### INSTRUCTIONS TO FOLLOW
Leave out pictures; repeat exactly the lines from the "[github] (321, 315)" line through the last of the data below.

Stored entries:

══════

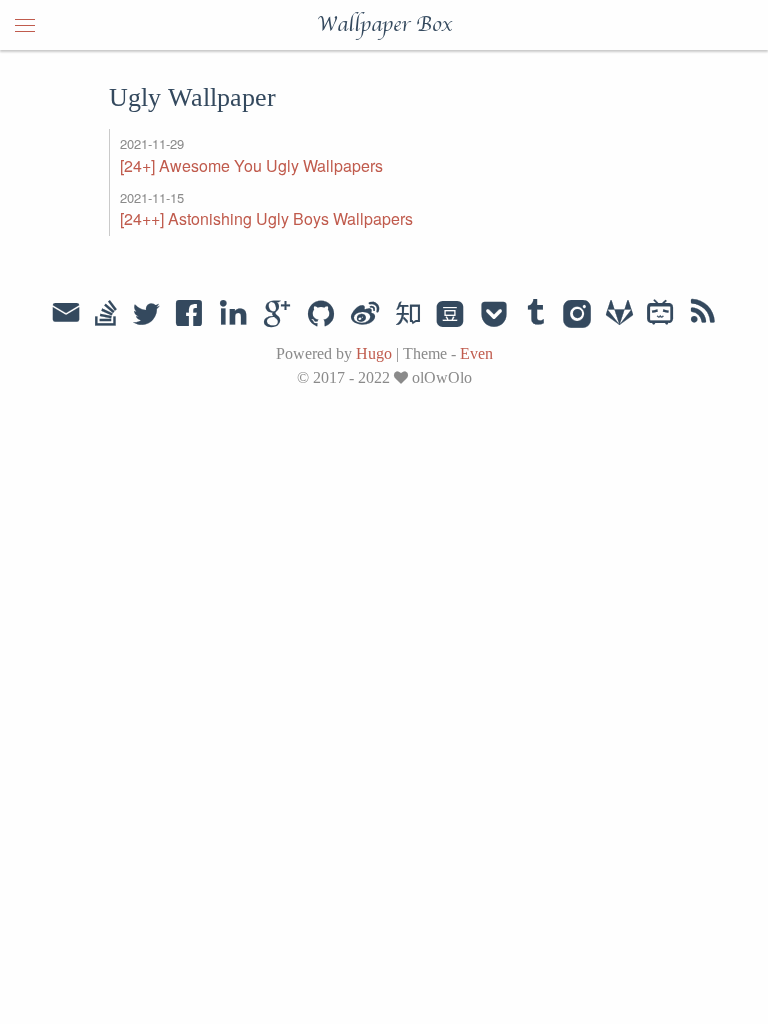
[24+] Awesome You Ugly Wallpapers (251, 165)
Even (476, 353)
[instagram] (577, 315)
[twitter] (146, 315)
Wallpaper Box (384, 25)
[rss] (703, 315)
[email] (66, 313)
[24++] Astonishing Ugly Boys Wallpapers (266, 218)
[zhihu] (407, 315)
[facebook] (189, 315)
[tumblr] (536, 315)
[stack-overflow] (106, 315)
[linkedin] (233, 315)
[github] (321, 315)
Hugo (374, 353)
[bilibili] (660, 315)
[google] (277, 315)
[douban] (450, 315)
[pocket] (494, 315)
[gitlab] (619, 315)
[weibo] (365, 315)
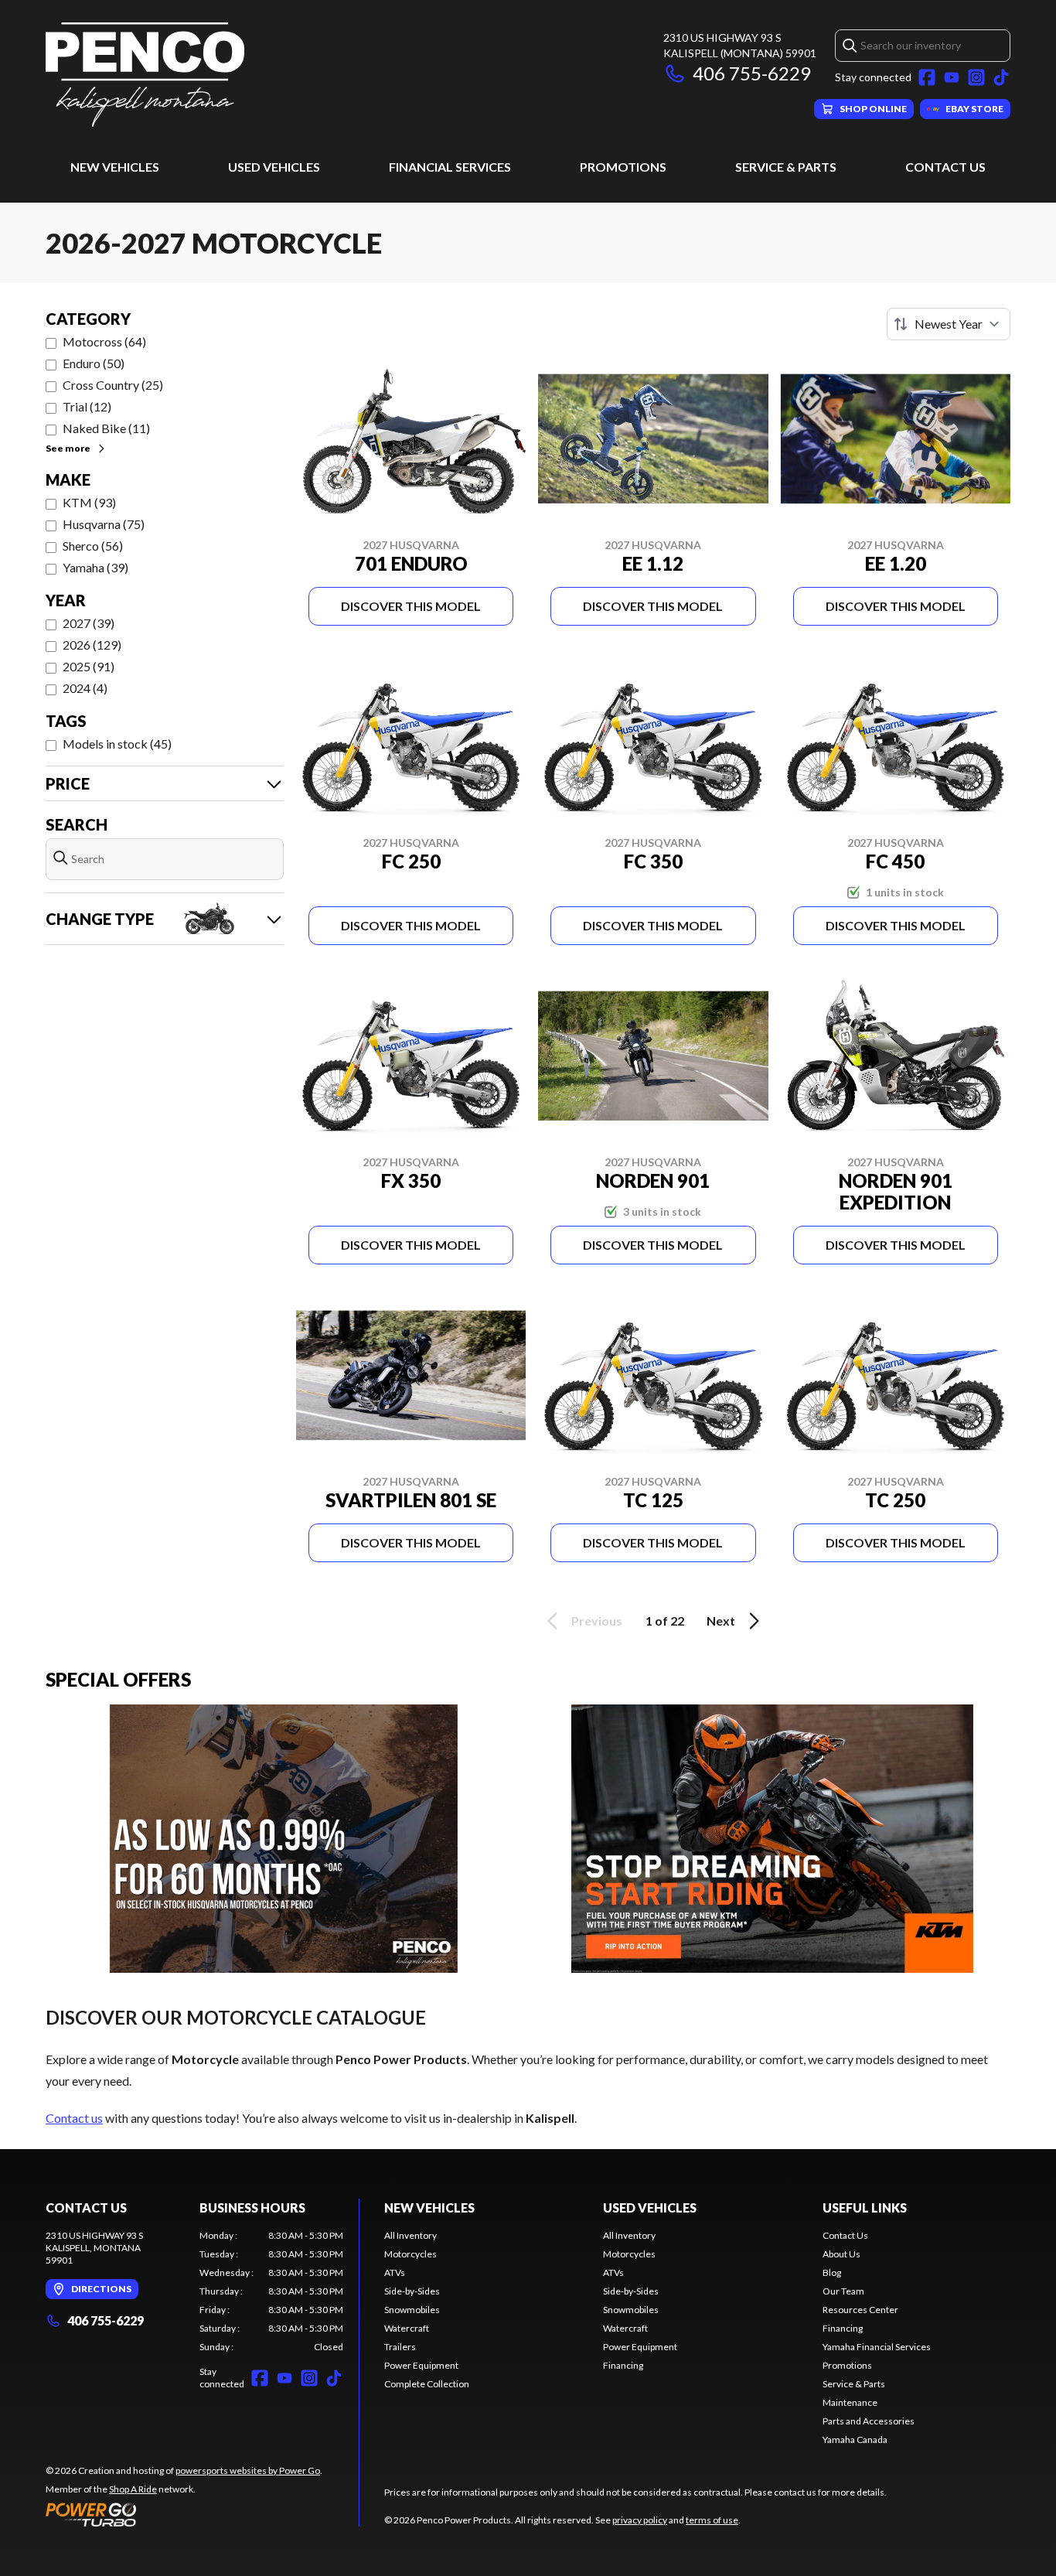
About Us (841, 2254)
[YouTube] (951, 77)
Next (721, 1620)
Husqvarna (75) (104, 524)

══════

### EXERCISE SOLUTION
[github] (321, 315)
Hugo (374, 353)
[bilibili] (660, 315)
[google] (277, 315)
[douban] (450, 315)
[pocket] (494, 315)
[gitlab] (619, 315)
[weibo] (365, 315)
About Us (841, 2254)
[YouTube] (951, 77)
Next (721, 1620)
Husqvarna (75) (104, 524)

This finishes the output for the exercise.